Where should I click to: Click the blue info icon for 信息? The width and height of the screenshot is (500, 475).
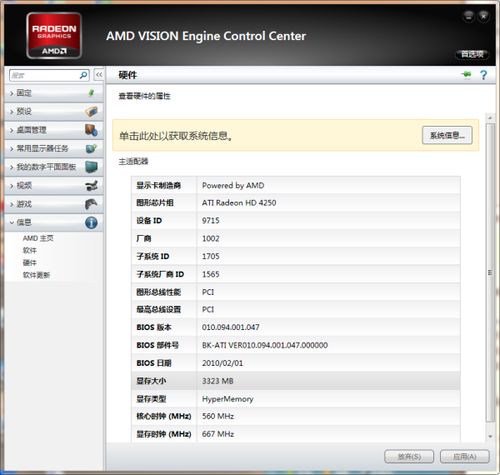[91, 222]
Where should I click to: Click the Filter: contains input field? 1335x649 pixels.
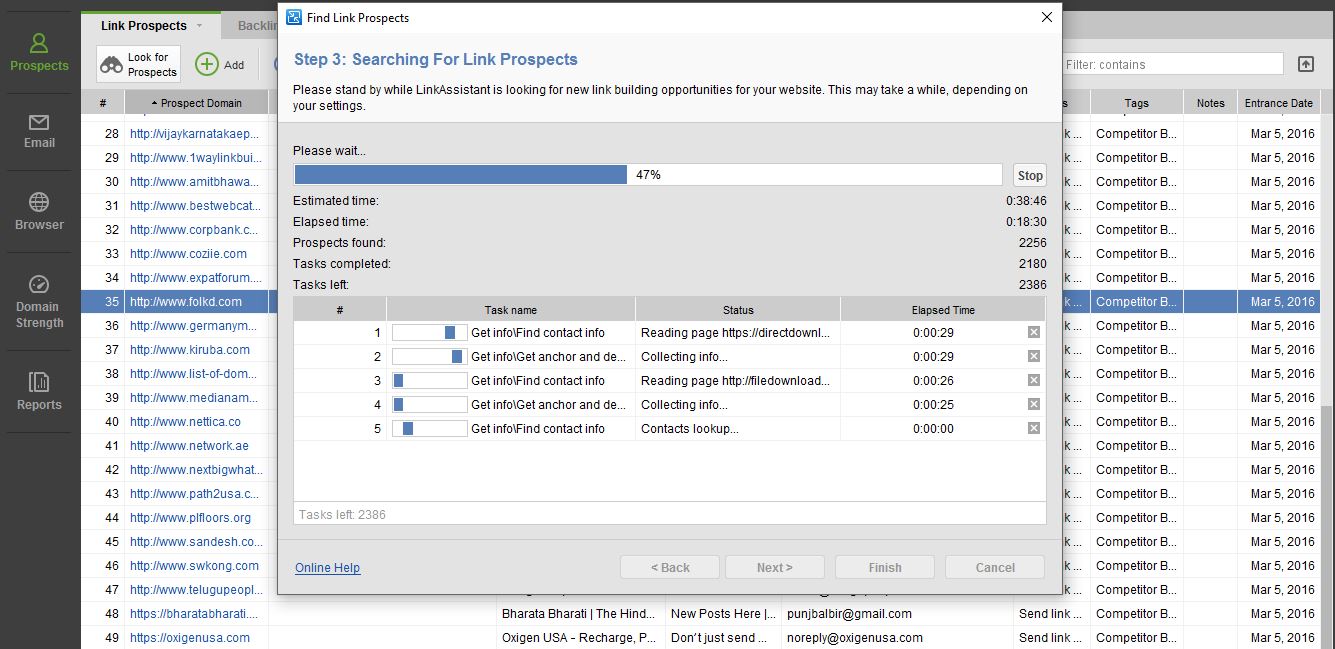pos(1170,64)
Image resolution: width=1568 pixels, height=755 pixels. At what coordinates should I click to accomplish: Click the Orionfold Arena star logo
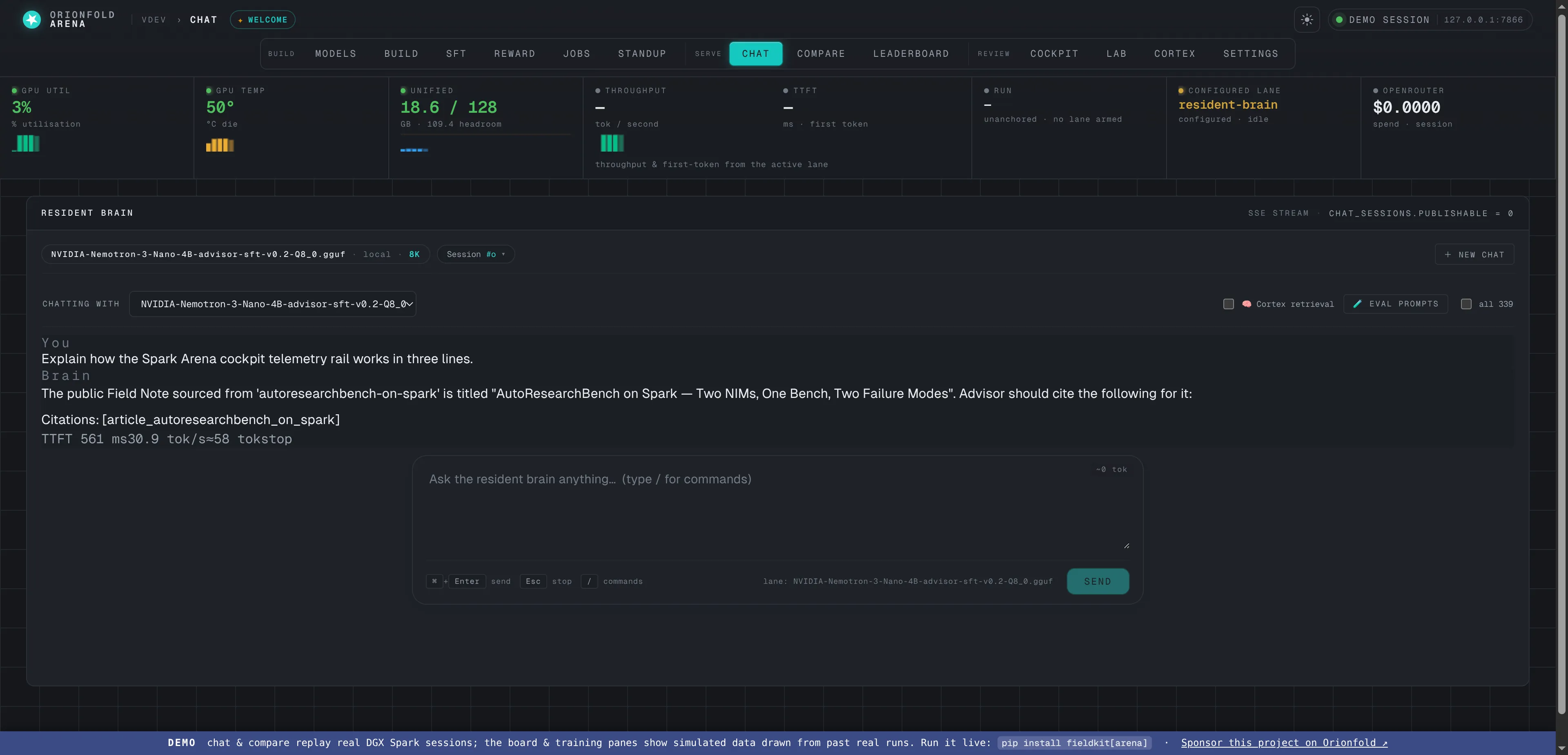(x=32, y=20)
• • • • • • •
Write out the listing above exactly, images omitted.

● SOLVED EXERCISE
Where should I click to: Click the blue info icon for 信息? The width and height of the screenshot is (500, 475).
[91, 222]
Where should I click to: Click the Filter: contains input field? 1335x649 pixels.
pos(1170,64)
Image resolution: width=1568 pixels, height=755 pixels. At what coordinates should I click to accomplish: Click the Orionfold Arena star logo
(x=32, y=20)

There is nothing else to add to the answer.